* [What is being asked]: Reproduce without change the lines in the material below that run from the one with "anmelden! (960, 1026)" to the end, and nothing more.

--- Input Enclosed Below ---

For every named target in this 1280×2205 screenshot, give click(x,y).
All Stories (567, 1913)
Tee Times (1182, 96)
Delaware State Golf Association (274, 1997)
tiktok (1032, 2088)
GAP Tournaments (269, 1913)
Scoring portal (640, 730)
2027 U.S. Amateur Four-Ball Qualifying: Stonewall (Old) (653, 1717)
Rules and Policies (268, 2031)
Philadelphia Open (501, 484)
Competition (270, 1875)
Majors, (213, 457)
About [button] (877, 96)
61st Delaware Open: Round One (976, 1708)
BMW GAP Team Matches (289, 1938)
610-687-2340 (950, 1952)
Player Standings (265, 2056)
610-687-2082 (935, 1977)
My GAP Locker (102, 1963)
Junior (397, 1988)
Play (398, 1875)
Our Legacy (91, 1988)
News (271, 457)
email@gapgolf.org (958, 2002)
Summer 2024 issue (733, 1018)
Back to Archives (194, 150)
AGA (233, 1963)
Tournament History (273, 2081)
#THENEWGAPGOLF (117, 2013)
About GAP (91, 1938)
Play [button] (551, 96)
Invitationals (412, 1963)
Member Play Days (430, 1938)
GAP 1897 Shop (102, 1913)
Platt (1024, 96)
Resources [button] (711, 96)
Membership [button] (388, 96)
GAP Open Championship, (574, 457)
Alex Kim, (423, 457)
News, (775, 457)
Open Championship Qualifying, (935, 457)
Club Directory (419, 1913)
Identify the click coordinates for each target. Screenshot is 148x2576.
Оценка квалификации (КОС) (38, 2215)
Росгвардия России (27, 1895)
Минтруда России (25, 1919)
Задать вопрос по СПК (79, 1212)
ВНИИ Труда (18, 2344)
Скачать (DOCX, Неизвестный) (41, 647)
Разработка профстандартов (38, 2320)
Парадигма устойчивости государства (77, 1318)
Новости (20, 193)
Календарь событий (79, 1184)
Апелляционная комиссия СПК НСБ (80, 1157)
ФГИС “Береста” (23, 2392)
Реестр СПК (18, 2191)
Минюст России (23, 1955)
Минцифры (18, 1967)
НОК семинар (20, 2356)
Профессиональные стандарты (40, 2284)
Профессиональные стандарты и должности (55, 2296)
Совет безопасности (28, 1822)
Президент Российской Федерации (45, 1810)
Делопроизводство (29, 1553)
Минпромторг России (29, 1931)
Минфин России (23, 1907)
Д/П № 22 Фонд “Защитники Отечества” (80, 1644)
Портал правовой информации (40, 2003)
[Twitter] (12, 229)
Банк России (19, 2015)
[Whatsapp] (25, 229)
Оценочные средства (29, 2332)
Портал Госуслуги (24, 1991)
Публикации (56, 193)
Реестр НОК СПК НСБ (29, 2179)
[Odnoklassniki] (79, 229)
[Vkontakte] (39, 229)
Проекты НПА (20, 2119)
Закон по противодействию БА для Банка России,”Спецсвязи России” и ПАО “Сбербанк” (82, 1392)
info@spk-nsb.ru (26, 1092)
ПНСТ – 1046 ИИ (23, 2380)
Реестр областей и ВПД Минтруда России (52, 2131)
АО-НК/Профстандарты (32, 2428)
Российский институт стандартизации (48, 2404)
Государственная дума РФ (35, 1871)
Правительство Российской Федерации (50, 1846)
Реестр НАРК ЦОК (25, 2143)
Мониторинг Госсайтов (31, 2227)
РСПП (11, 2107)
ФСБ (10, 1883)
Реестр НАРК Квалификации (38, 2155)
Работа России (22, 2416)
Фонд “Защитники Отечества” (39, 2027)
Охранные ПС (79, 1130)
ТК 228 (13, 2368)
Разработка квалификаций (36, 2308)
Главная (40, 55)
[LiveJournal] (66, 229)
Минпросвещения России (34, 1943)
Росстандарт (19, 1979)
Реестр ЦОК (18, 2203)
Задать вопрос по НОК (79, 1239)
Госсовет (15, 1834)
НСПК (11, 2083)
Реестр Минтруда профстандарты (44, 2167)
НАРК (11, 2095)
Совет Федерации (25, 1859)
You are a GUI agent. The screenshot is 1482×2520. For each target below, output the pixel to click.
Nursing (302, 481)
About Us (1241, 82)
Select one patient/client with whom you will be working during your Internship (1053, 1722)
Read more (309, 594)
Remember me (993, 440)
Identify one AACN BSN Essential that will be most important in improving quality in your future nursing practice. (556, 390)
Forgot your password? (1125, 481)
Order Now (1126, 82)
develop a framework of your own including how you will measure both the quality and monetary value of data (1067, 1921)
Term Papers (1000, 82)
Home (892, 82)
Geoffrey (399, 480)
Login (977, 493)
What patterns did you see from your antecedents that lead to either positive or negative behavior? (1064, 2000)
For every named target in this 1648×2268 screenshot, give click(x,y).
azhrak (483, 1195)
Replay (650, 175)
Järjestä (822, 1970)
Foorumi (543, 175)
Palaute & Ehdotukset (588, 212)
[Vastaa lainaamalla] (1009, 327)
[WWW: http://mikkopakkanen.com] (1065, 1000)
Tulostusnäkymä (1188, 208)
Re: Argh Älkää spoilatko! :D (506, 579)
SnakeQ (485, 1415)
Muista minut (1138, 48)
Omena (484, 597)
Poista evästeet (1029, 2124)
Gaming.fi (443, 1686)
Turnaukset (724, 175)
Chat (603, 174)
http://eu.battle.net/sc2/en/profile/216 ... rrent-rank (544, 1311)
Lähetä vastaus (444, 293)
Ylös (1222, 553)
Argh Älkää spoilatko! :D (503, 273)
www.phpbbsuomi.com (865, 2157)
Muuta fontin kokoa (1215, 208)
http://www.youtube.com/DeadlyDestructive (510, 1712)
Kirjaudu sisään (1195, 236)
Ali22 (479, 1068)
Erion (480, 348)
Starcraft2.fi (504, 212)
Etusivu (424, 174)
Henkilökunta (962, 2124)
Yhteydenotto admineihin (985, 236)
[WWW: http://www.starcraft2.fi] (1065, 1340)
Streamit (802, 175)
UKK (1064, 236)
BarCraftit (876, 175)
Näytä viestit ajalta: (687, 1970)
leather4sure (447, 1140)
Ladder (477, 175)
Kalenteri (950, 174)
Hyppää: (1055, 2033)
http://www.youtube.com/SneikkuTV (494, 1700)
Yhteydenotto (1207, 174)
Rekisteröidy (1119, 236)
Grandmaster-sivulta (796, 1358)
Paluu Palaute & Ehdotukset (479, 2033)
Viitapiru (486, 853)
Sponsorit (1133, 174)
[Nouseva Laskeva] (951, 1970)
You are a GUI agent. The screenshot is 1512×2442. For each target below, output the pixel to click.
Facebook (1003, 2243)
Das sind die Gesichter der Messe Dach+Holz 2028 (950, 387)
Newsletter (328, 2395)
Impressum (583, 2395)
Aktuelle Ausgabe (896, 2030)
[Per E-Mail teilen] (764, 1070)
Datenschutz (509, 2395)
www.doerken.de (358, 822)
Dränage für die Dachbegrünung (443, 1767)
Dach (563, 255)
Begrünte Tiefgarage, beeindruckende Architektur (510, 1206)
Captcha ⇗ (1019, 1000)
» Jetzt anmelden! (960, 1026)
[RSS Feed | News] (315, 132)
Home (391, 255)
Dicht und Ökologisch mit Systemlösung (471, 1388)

--- End of Enclosed Input ---

* [Response for this exercise]:
» Jetzt anmelden! (960, 1026)
[RSS Feed | News] (315, 132)
Home (391, 255)
Dicht und Ökologisch mit Systemlösung (471, 1388)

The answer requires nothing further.